Excerpted records —
+++++
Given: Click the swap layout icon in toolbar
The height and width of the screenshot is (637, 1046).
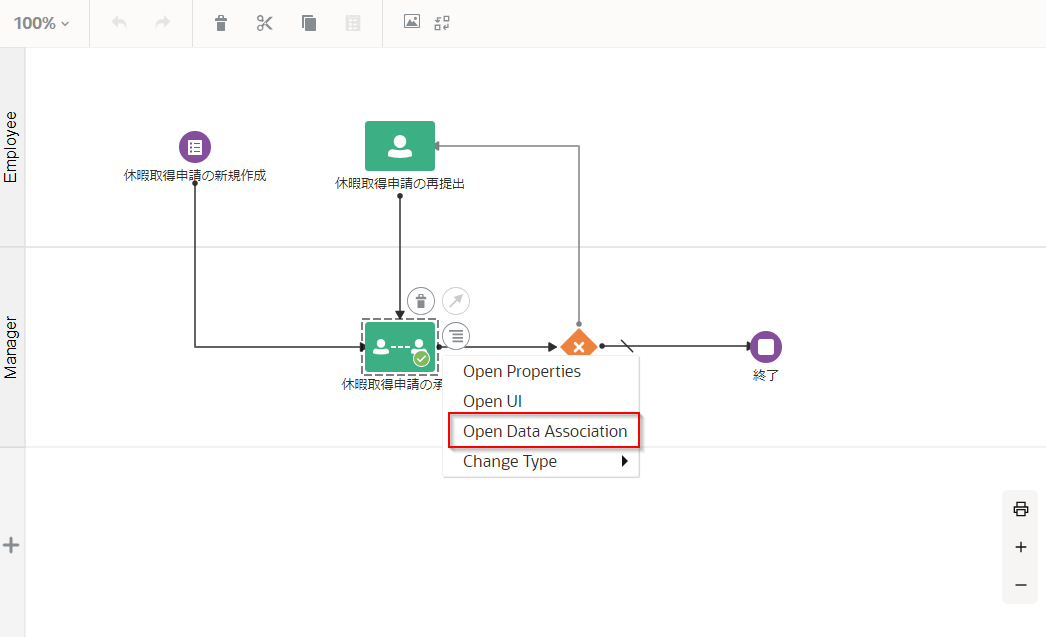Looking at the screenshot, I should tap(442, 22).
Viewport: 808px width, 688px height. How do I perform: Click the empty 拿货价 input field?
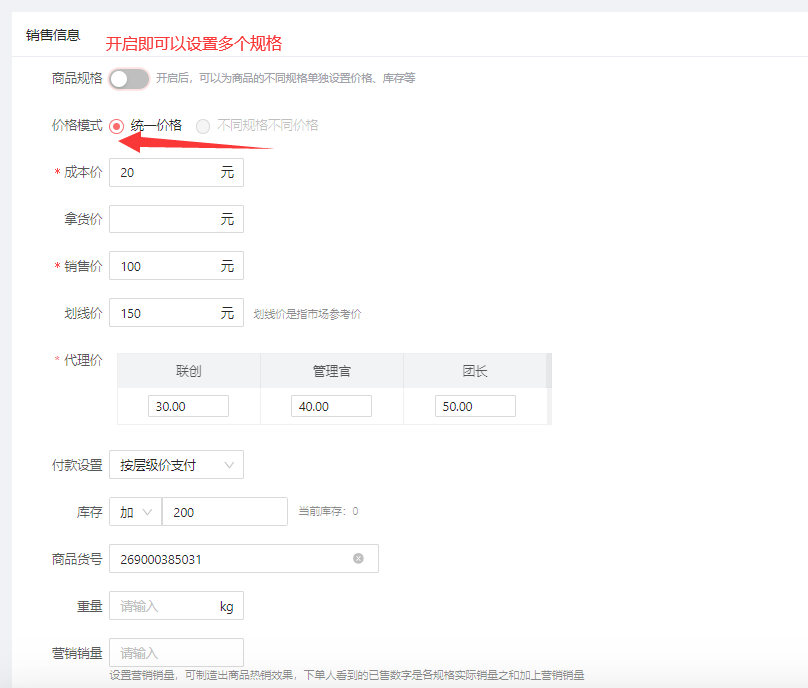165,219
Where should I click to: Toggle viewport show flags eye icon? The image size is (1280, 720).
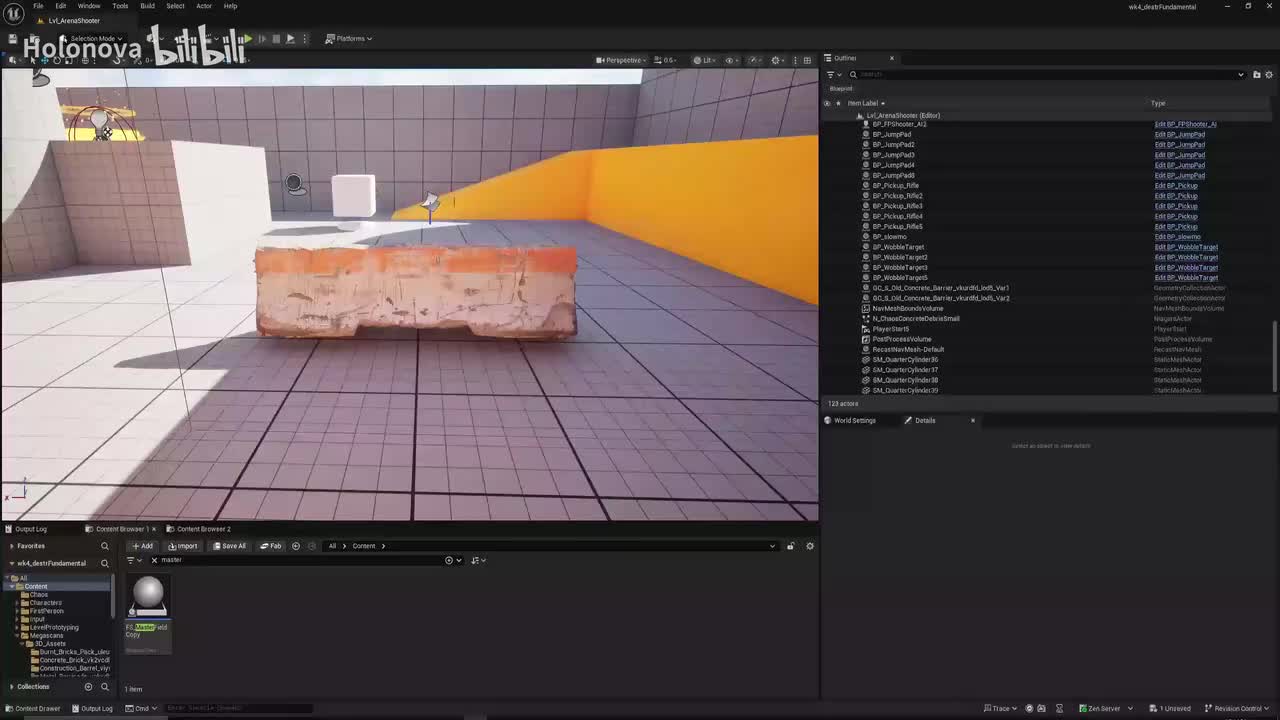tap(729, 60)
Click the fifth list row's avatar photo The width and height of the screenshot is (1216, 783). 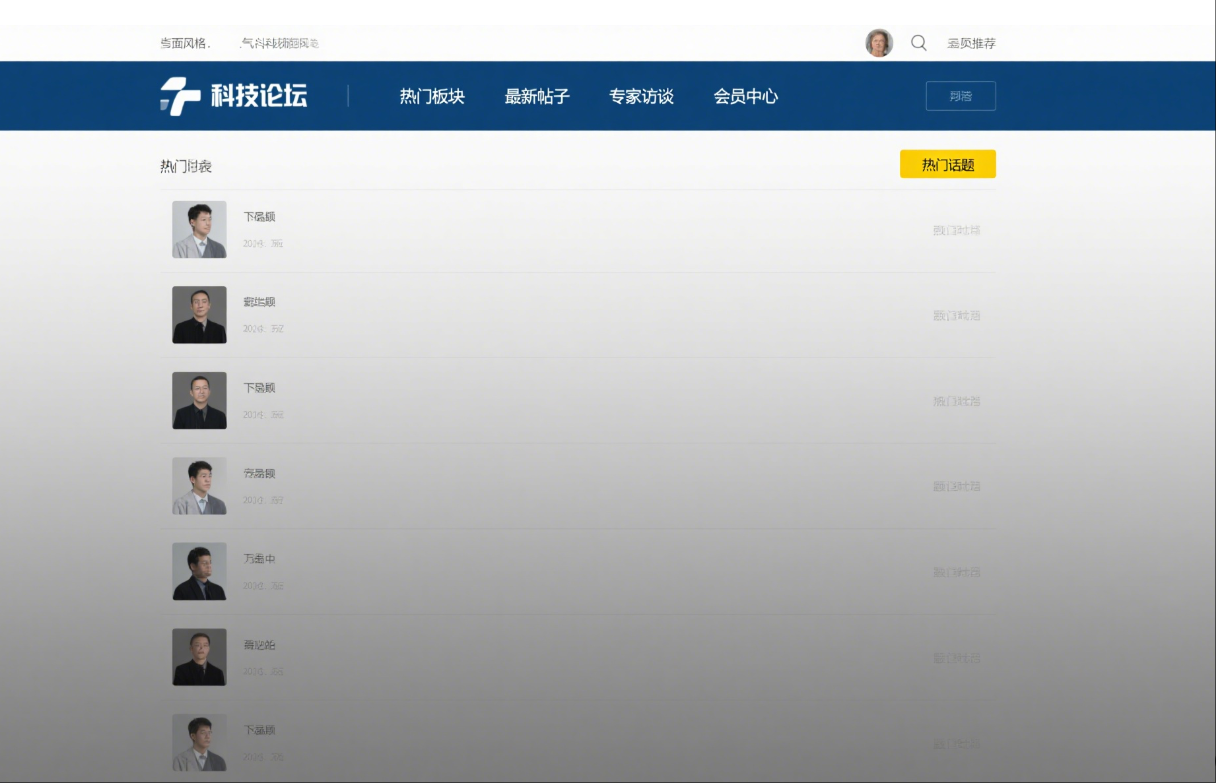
+++++
Your objective —
Print all the entries again exactly as written, but without the pictures.

Solution —
Given: Click the swap layout icon in toolbar
The height and width of the screenshot is (637, 1046).
Looking at the screenshot, I should tap(442, 22).
Viewport: 808px width, 688px height. How do I perform: Click the empty 拿货价 input field?
165,219
Where should I click to: Toggle viewport show flags eye icon? The image size is (1280, 720).
tap(729, 60)
Click the fifth list row's avatar photo The width and height of the screenshot is (1216, 783). 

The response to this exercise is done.